F. Add a few drops of the test solution to 5 mL of hot potassio-cupric tartrate TS; a copious red precipitate is produced (glucose).

Uniformity of mass. Weigh the contents of 20 packets selected at random and determine the average mass. Not more than two of the individual masses deviate from the average mass by more than 5% and none deviates by more than 10%.

Loss on drying. Dry to constant mass at 50 °C; it loses not more than 20 mg/g.

pH value. pH of the solution reconstituted as directed on the label, 7.0-8.8.

Assays

Carry out all the assays on quantities taken from a single packet. If the quantity of one packet is insufficient to carry out all the assays, take another packet for the assay for citrates and for the assay for glucose from the same batch.

Prepare the following solution (= solution A) for the assays for sodium, potassium, and chlorides. Dissolve about 8 g of ORS, accurately weighed, in sufficient water to produce 500 mL.

Sodium. Dilute 3 mL of solution A to 500 mL with water and determine by flame photometry as described under 1.8 Atomic spectrometry: emission and absorption at a wavelength of 589 nm. For the preparation of the reference solutions, use a stock standard solution prepared by dissolving sodium chloride R, previously dried to constant mass at 130 °C, in 1000 mL of water to contain 508.4 mg of NaCl (0.2 mg of Na⁺ per mL).

Each g of sodium chloride and of trisodium citrate dihydrate is equivalent to 0.3934 g and 0.2345 g of Na⁺, respectively.

Potassium. Dilute 3 mL of solution A to 500 mL with water and determine by flame photometry as described under 1.8 Atomic spectrometry: emission and absorption at a wavelength of 767 nm. For the preparation of the reference solutions, use a stock standard solution prepared by dissolving potassium chloride R, previously dried to constant mass at 130 °C, in 1000 mL of water to contain 190.6 mg of KCl (0.1 mg of K⁺ per mL).

Each g of potassium chloride is equivalent to 0.5245 g of K⁺.

Chlorides. Titrate 20 mL of solution A with silver nitrate (0.1 mol/l) VS, using potassium chromate (100 g/l) TS as indicator.

Each mL of silver nitrate (0.1 mol/l) VS is equivalent to 3.545 mg of Cl^-.

Each g of sodium chloride and of potassium chloride is equivalent to 0.6066 g and 0.4756 g of Cl^-, respectively.

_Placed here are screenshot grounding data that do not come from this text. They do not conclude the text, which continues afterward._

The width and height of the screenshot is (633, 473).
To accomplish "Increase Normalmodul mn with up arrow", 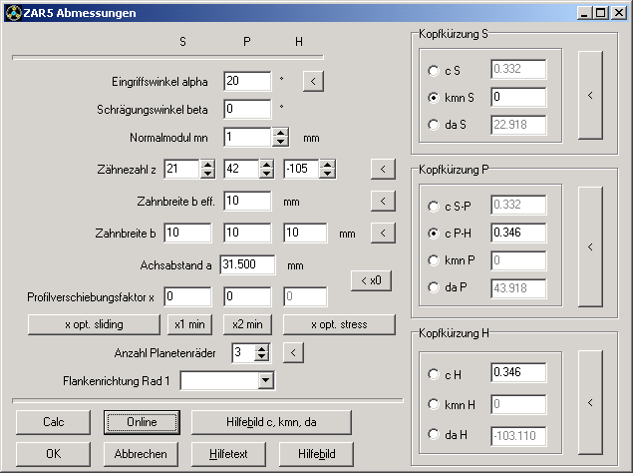I will [281, 132].
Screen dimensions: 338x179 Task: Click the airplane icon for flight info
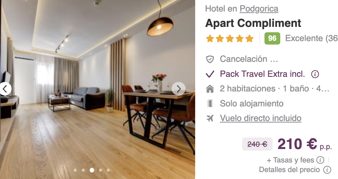pyautogui.click(x=210, y=118)
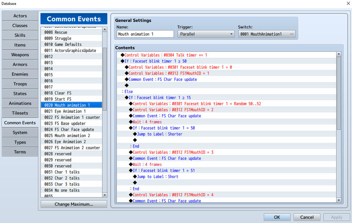
Task: Select the Talk timer control variables command
Action: (x=166, y=55)
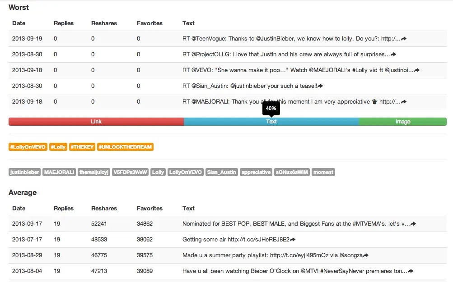Open the summer party playlist tweet arrow
453x282 pixels.
tap(366, 255)
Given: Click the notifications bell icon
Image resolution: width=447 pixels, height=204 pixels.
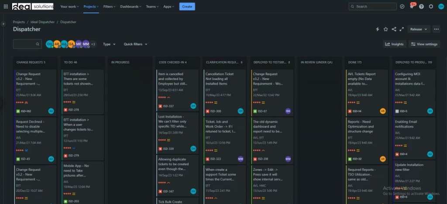Looking at the screenshot, I should click(411, 7).
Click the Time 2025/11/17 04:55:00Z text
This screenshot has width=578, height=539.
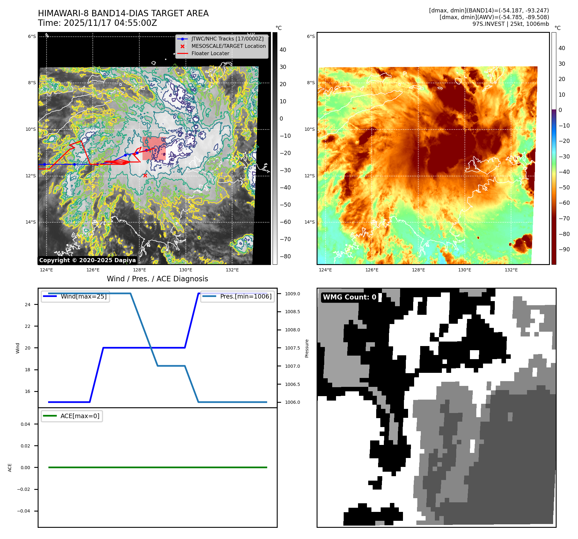coord(97,23)
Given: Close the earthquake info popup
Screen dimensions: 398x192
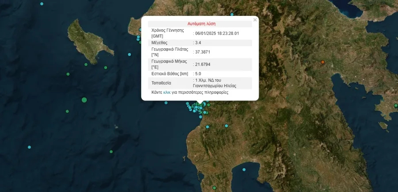Looking at the screenshot, I should coord(255,20).
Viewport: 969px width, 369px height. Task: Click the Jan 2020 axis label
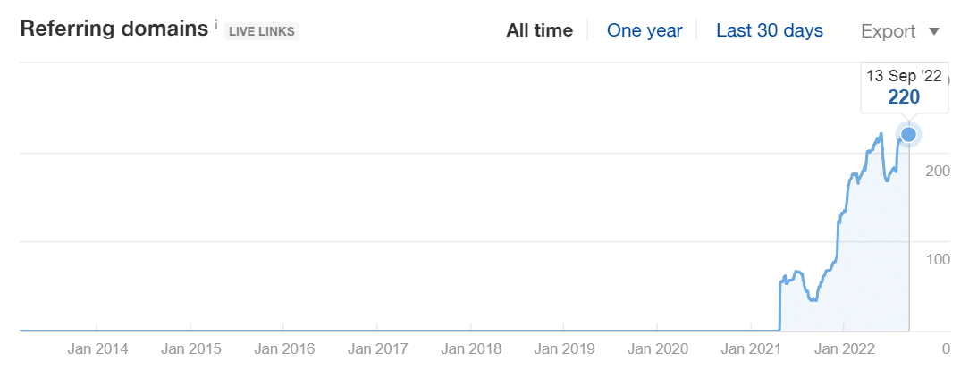[x=658, y=348]
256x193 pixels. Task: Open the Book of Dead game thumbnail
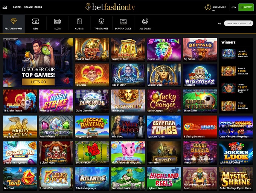tap(92, 49)
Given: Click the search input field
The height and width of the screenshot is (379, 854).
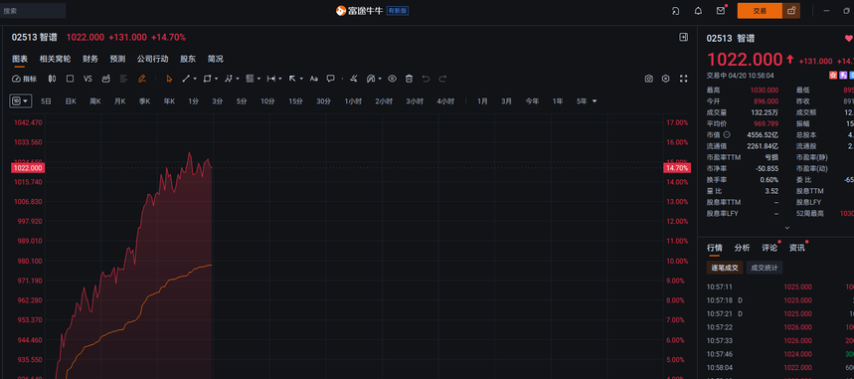Looking at the screenshot, I should 33,10.
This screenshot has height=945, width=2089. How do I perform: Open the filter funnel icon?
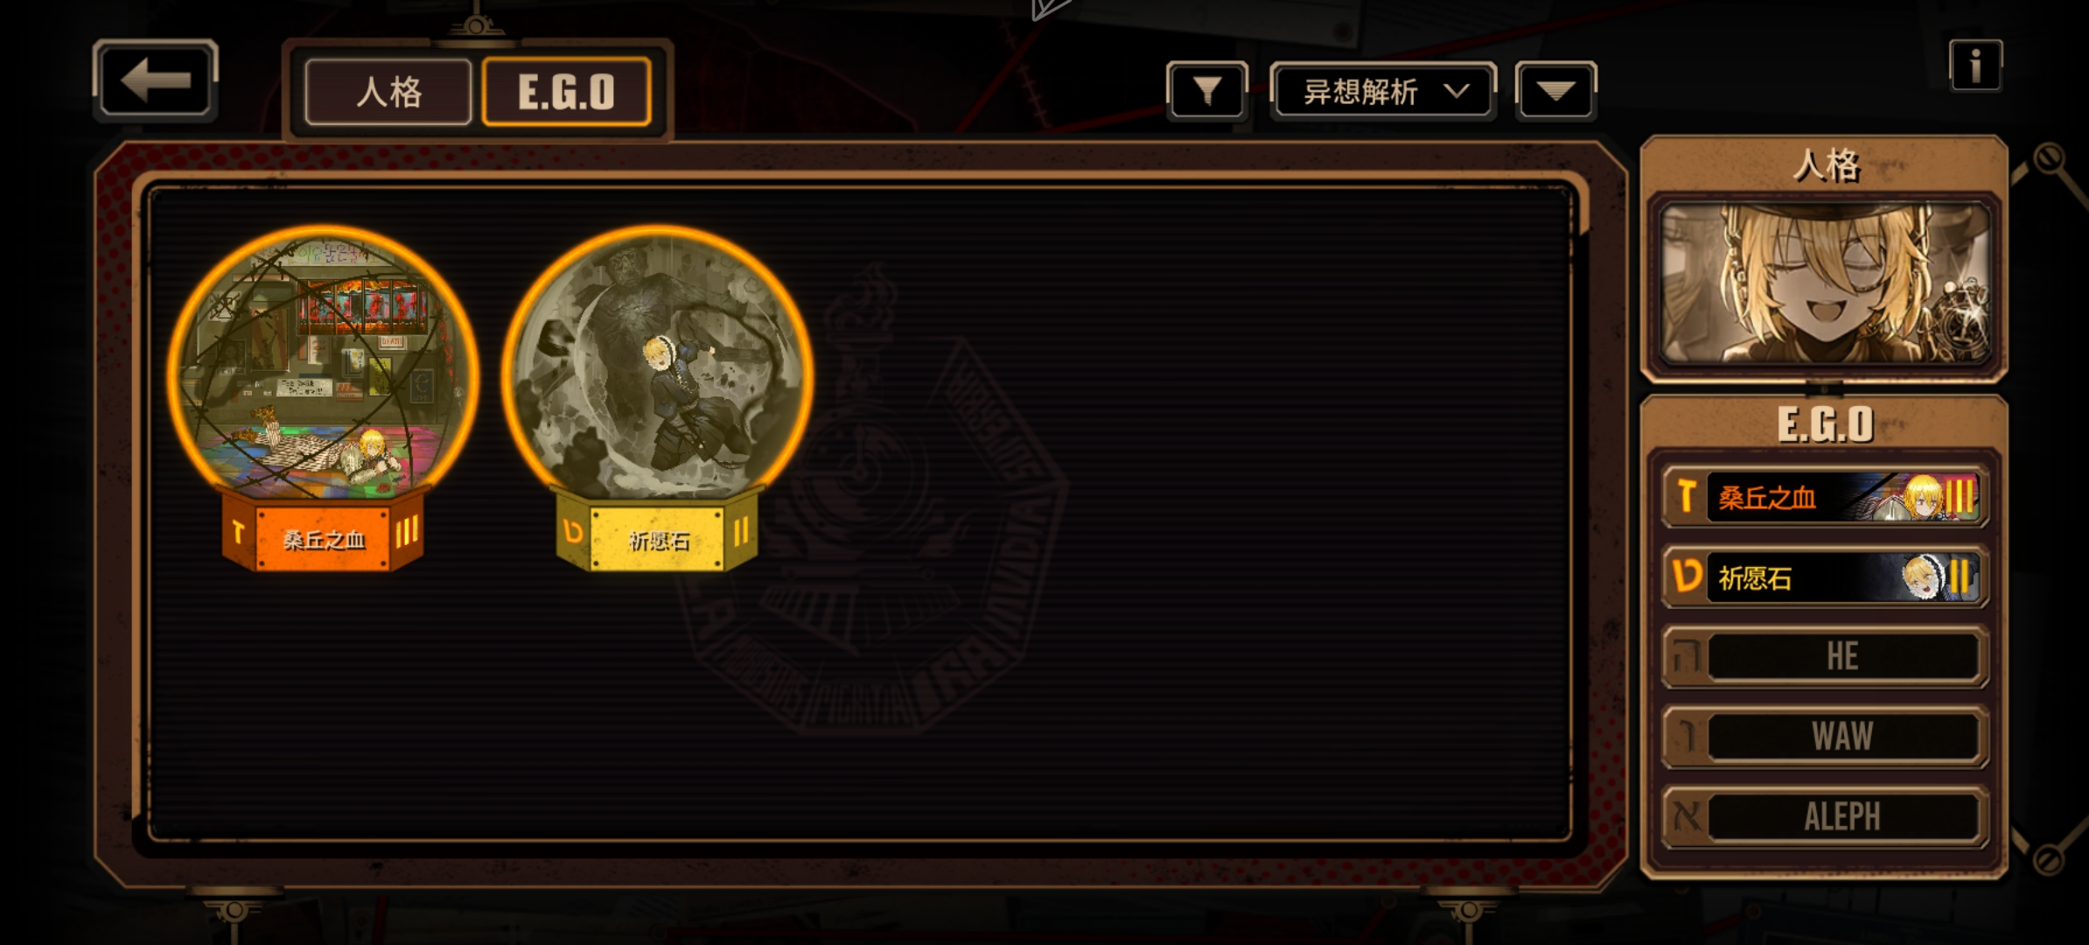pos(1207,90)
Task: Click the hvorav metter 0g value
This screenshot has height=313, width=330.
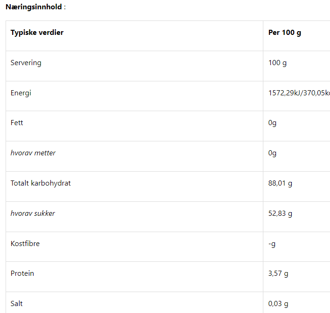Action: 272,153
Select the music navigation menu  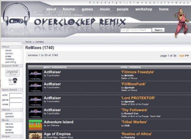pyautogui.click(x=105, y=9)
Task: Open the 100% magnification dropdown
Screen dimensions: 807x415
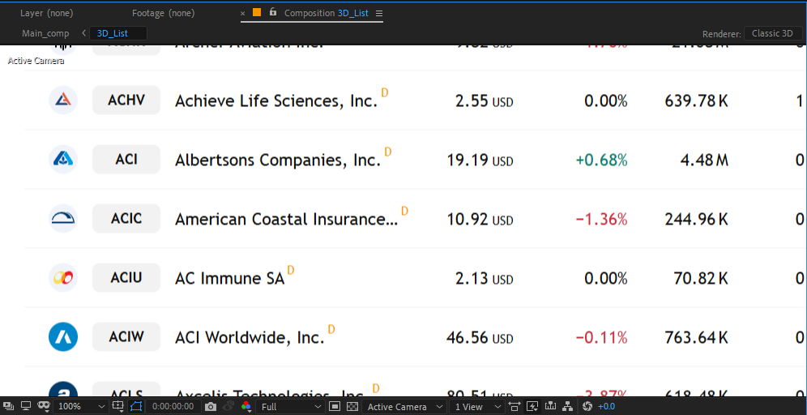Action: pos(81,406)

Citrates. Disperse about 2.8 g of ORS, accurately weighed, in 80 mL of glacial acetic acid R1, heat to about 50 °C, cool, dilute to 100 mL with glacial acetic acid R1, and allow to stand for 10 minutes. To 20 mL of the supernatant liquid add 0.25 mL of 1-naphtholbenzein/acetic acid TS and titrate with perchloric acid (0.1 mol/l) VS as described under 2.6 Non-aqueous titration, Method A.

Each mL of perchloric acid (0.1 mol/l) VS is equivalent to 6.303 mg of C₆H₅O₇^3-. Each g of sodium citrate is equivalent to 0.6430 g of C₆H₅O₇^3-.

Glucose. Dissolve about 8.0 g of ORS, accurately weighed, in 40 mL of water, add 0.2 mL of ammonia (~100 g/l) TS, and dilute to 50 mL with water. Mix and allow to stand for 30 minutes. Determine the "Optical rotation", using a measurement layer of 100 mm, and calculate the quantity, in g, of anhydrous glucose C₆H₁₂O₆ by multiplying the observed rotation in degrees by 0.9477.